The Case for Rust (in the base system)

I just looked at the comment section there - lost some IQ points. I hope I can get them unstuck again.
 
Is Phoronix good PR?

It is just a bunch of graphics nerds (myself included) squabbling about trivial stuff ;)

I like Phoronix.

But what is up with that forum that has no ability to track threads and get taken to the current end of one?
 
But what is up with that forum that has no ability to track threads and get taken to the current end of one?
Hand-rolled forum software like its the 90s again ;)

I find it charming. It reminds me of my first foray with Linux decades ago trying to get the (extremely awkward) fglxr drivers working.

I just looked at the comment section there - lost some IQ points. I hope I can get them unstuck again.

Heh, I just approach it with a different mindset. Rather than demonstrating my usual respectful, elegant, intelligent and (above all) humble nature, I just hammer madness into the keyboard. Some parts of my sentences are good, some not so much. Think of it as a prototype version of the kpedersen compared to what you are all graced with here.
 
Germany's heise.de picked up the topic as well. "FreeBSD Greybeards?" :)


Google translate:
 
Heh nice. Personally I think we should listen to them. The greybeards are after all, the only generation who have actually written successful operating systems.

But I don't think any of the prominent people speaking out against Rust actually have grey beards. I guess I have to count on BSDCan.
 
Some free PR for FreeBSD.

More discussions/awareness:


  • unfortunately with reference to the wrong URL for a FreeBSD-provided archive, and the correct URL does not work

 
Actually, I contend that our industry is very very sane. Whenever a big (commercial, not hobbyist) project starts, it evaluates what tools to use. And it picks the optimal one, looking at tradeoffs: What is out biggest bottleneck? Programmer skill? Wall clock time of development? CPU cycles? Reliability once deployed? A language that's designed for readable and long-term maintainable and enhancable code? Different projects find different answers, because their tradeoffs are so radically different. Sometimes, they make a mistake and settle on the wrong answer; c'est la vie. Sometimes the answer they find is painful, for example "we'd really like to code in Y because it will save CPU power in the long run, but we need to use X because we don't have enough manpower to rewrite existing libraries that are in X".

> _Provided material_:
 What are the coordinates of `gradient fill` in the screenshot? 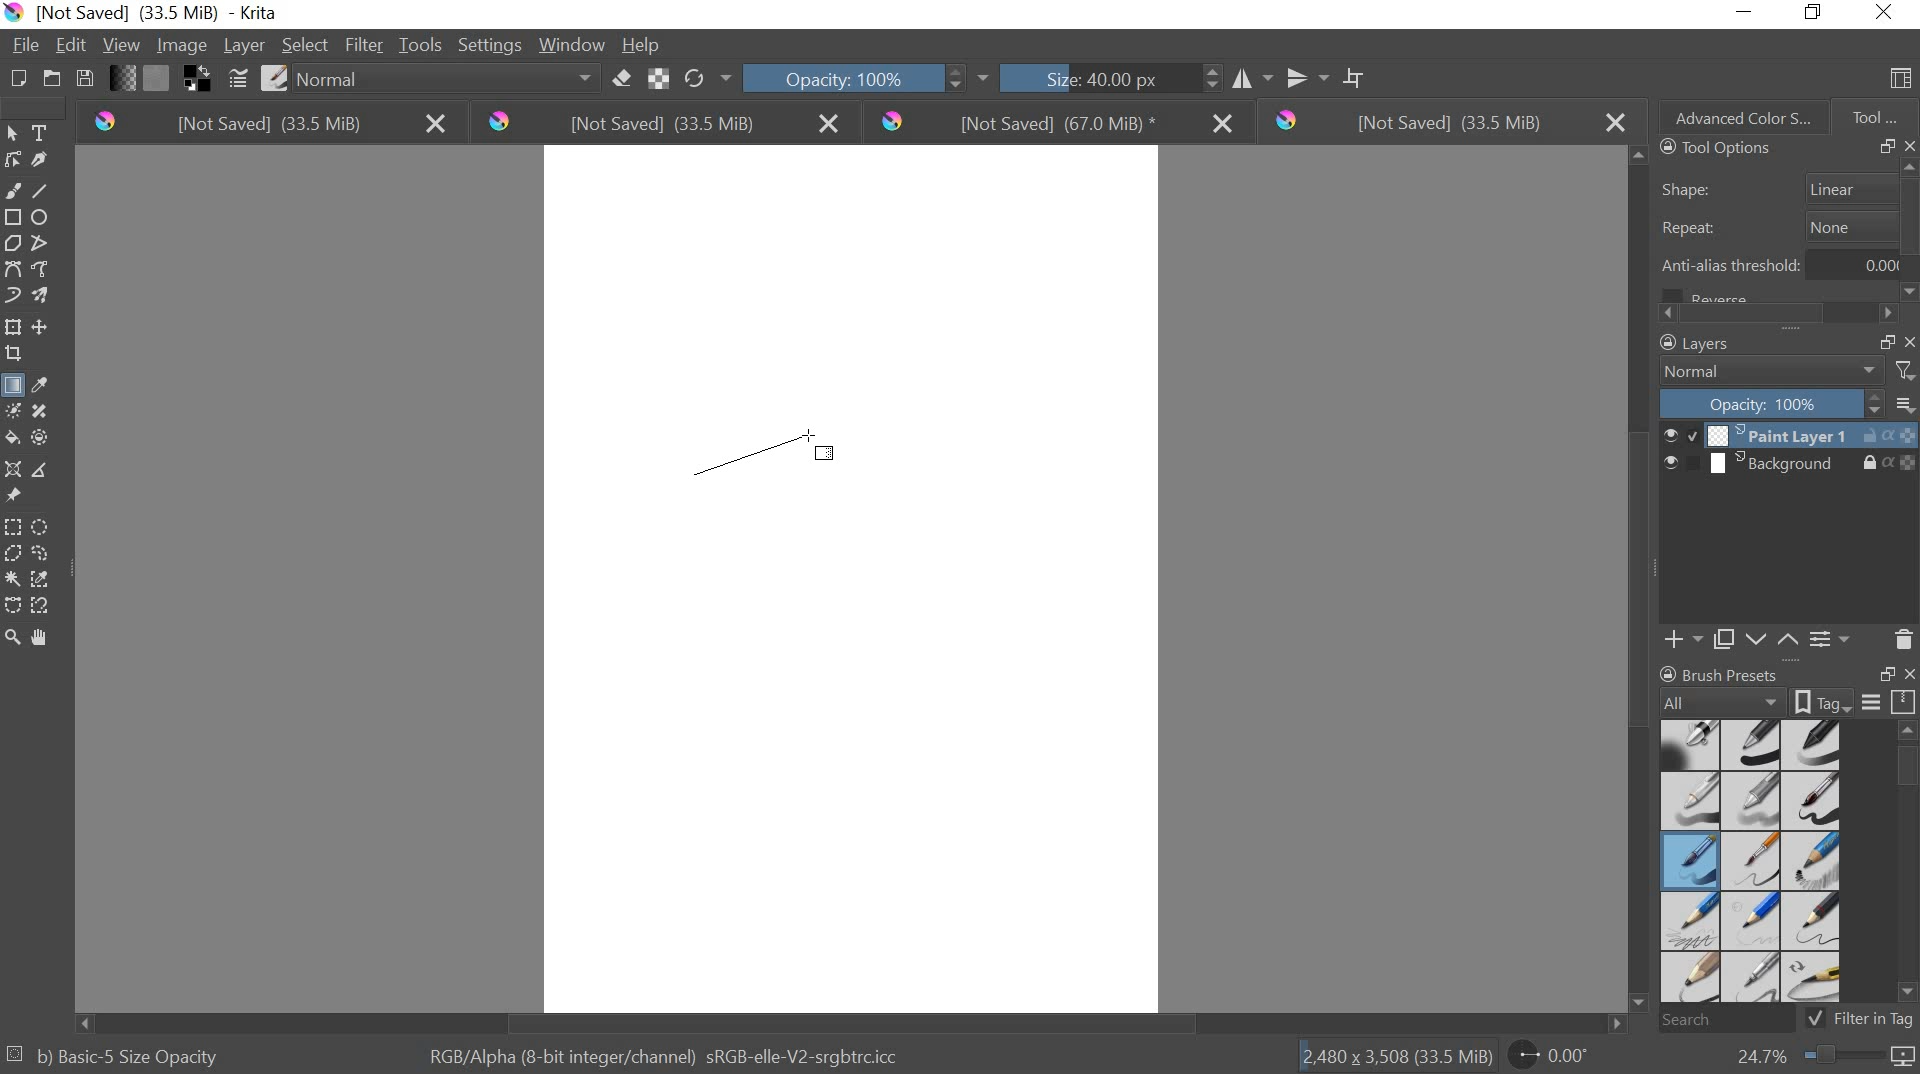 It's located at (12, 386).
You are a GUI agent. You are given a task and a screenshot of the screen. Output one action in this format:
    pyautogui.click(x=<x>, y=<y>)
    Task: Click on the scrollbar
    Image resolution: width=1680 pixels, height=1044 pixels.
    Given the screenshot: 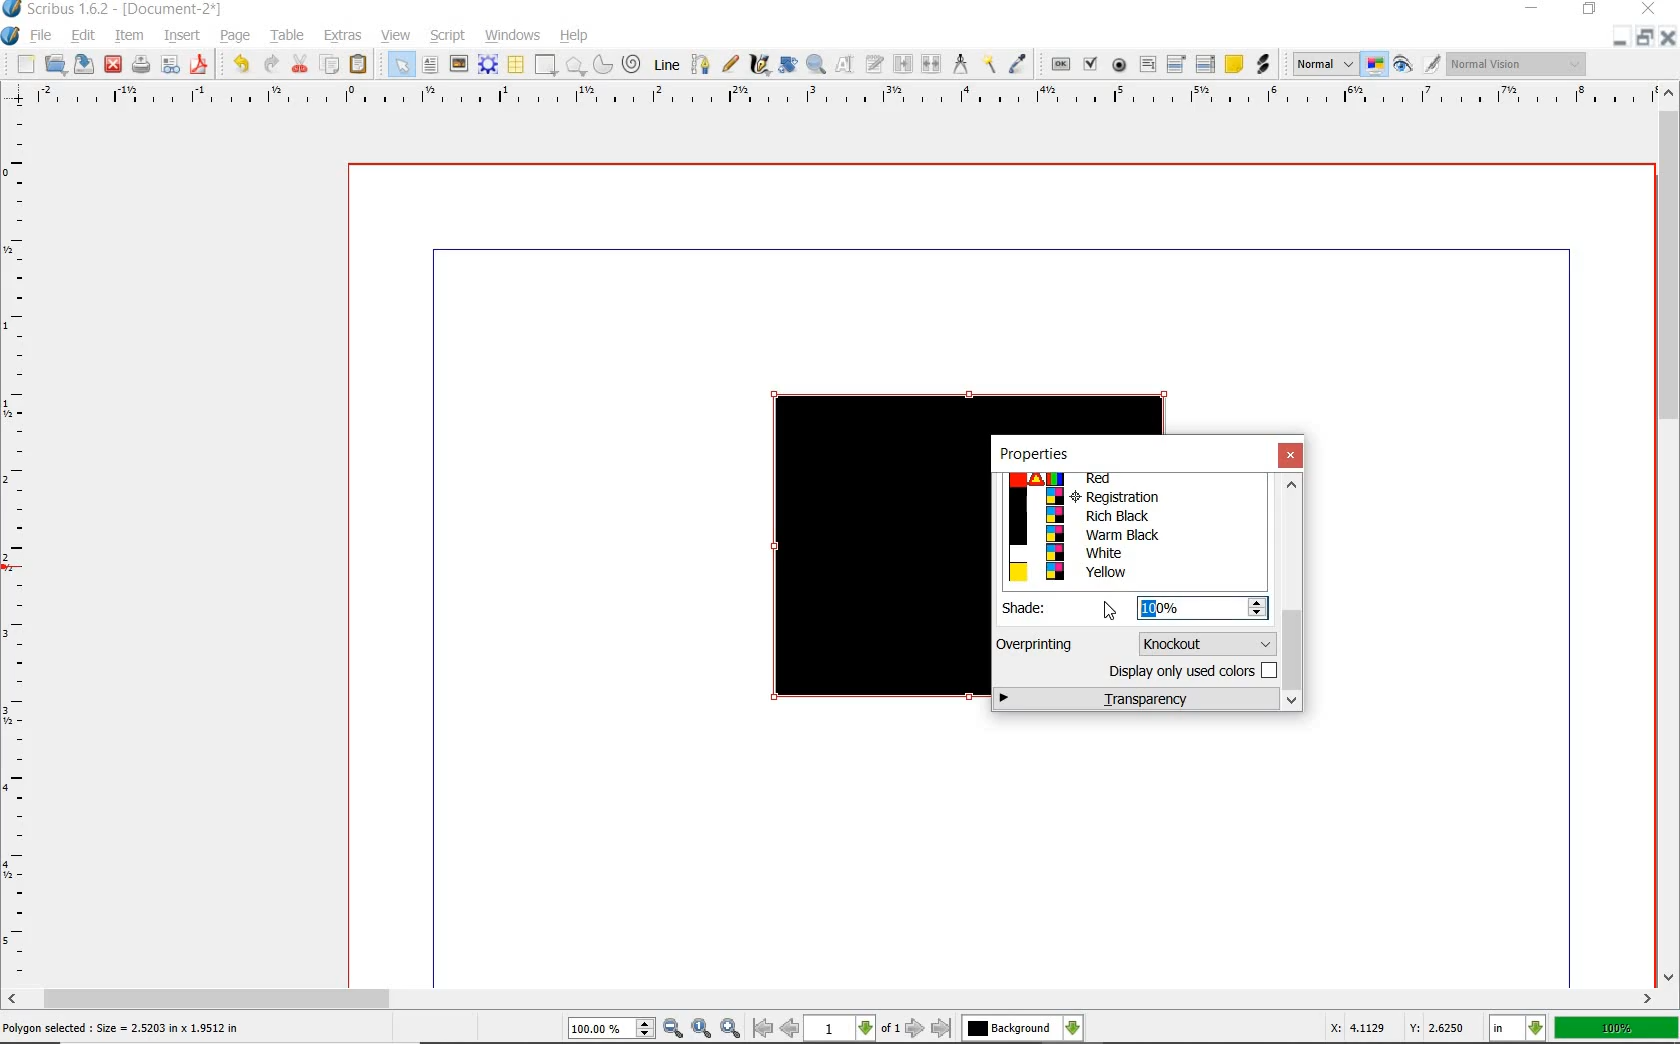 What is the action you would take?
    pyautogui.click(x=1293, y=594)
    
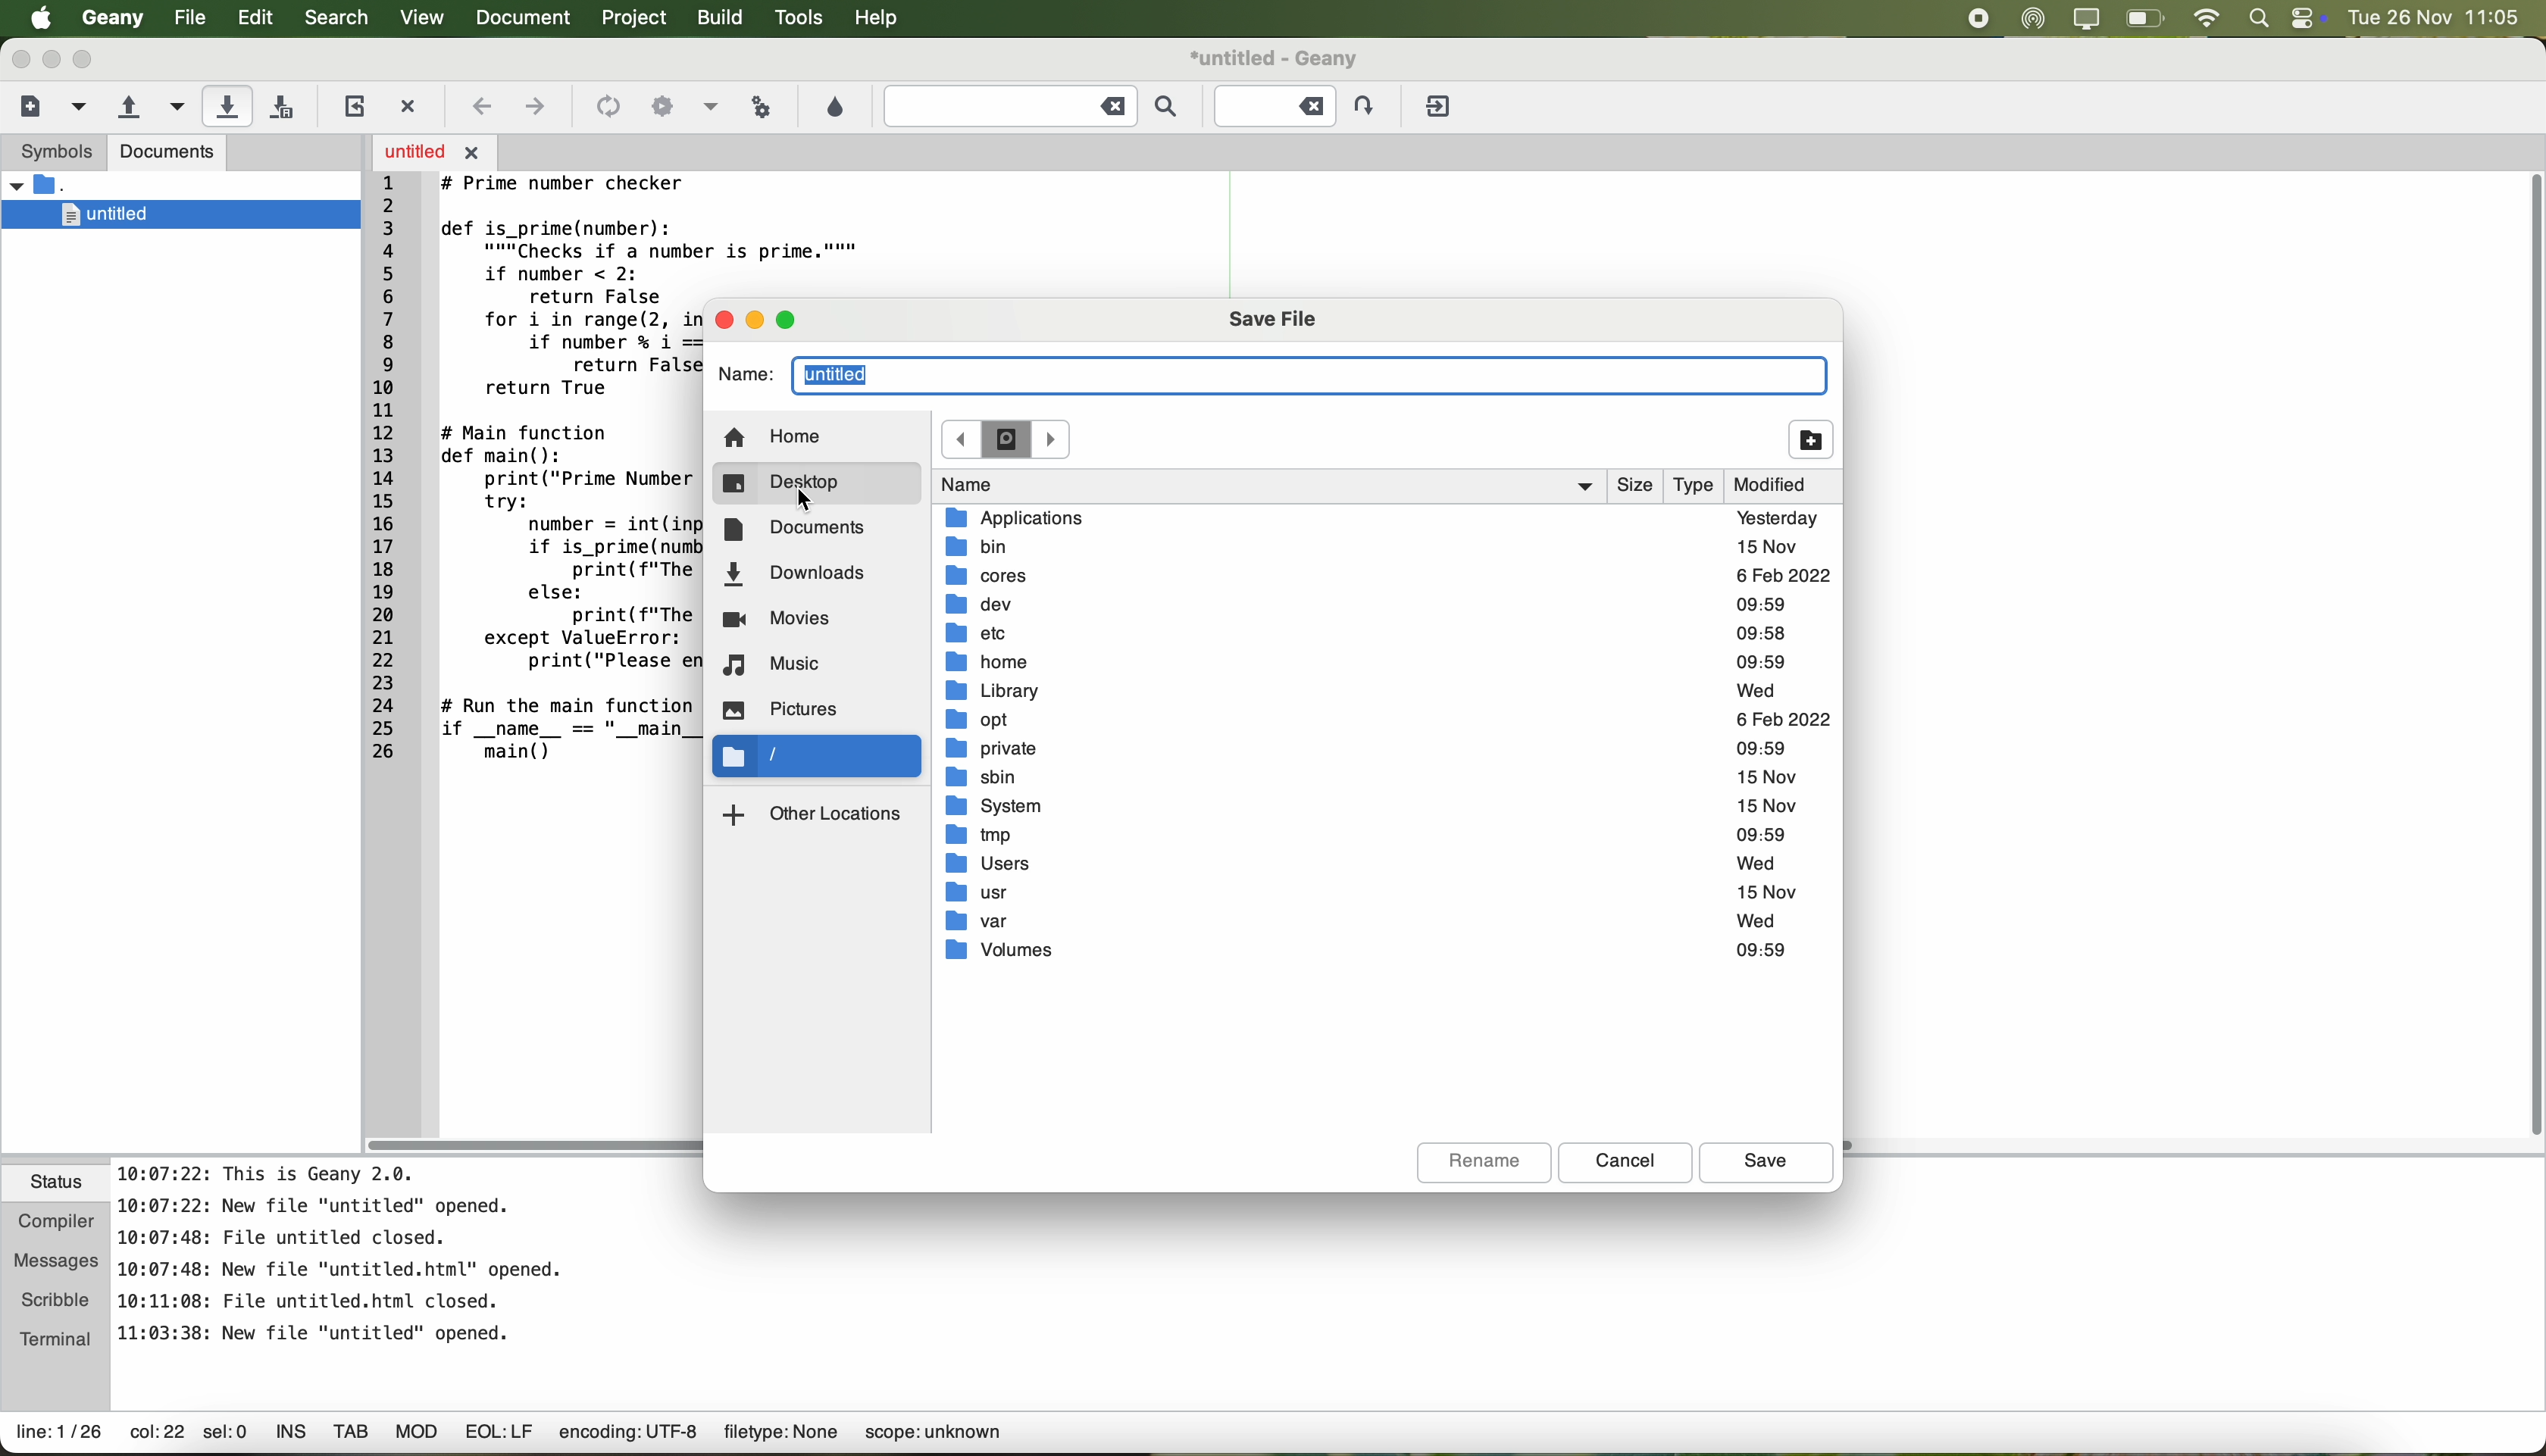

> _List of tasks_:
1. Duplicate the passage of the Rust forum thread from "Heh, I just" up to and including "PR for FreeBSD.".
2. In the Rust forum thread, why might a project settle on language X even though it would prefer to code in Y? Answer in one to three sentences.

> _Solutions to the problems_:
1.
Heh, I just approach it with a different mindset. Rather than demonstrating my usual respectful, elegant, intelligent and (above all) humble nature, I just hammer madness into the keyboard. Some parts of my sentences are good, some not so much. Think of it as a prototype version of the kpedersen compared to what you are all graced with here.
 
Germany's heise.de picked up the topic as well. "FreeBSD Greybeards?" :)


Google translate:
 
Heh nice. Personally I think we should listen to them. The greybeards are after all, the only generation who have actually written successful operating systems.

But I don't think any of the prominent people speaking out against Rust actually have grey beards. I guess I have to count on BSDCan.
 
Some free PR for FreeBSD.

2. The project may not have enough manpower to rewrite the existing libraries, which are written in X. It would rather use Y because Y would save CPU power in the long run.